Basic Etiquette

This past weekend my wife and two of her friends hosted a bridal shower for the daughter of another friend. Only about half of those who received an electronic invitation took the time to respond. Keep in mind all they had to do was click ‘Yes’ or ‘No.’

It could be this is a generational thing – another in the growing list of ‘millennials are ruining ______’ items.* I think it’s something else. We’ve lost the meaning of R.S.V.P. (Répondez s’il vous plâit: ‘please reply’) and the formality of politeness.

Here’s another example. One frustration in my coaching practice is when potential clients don’t give an answer about a possible engagement. Rather than say ‘This isn’t the right fit for me’ or ‘We’ve decided to go in a different direction,’ they disappear without a trace. While it might appear as if they don’t want to disappoint me by not moving forward, it’s more a comment on not wanting to feel badly themselves. In other words, it’s not about me; it’s about them.

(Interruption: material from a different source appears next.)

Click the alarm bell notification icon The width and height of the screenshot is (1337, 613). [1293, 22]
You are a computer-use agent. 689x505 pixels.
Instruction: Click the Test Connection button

In fact, in sales, ‘No’ is one of the best words you can hear. It’s conclusion. It’s closure. It’s time to move on. No response, on the other hand, is open-ended, leaving a ‘So you’re saying there’s a chance’ false impression and means ongoing follow-up.

Things would be a lot better if everyone did the polite thing: respond to invitations (Yes or No) and say ‘No’ when you decide not to move forward on a business opportunity.

*Note: I’m not a member of the ‘millennials are ruining’ tribe. On the contrary, I believe they’re going to be great.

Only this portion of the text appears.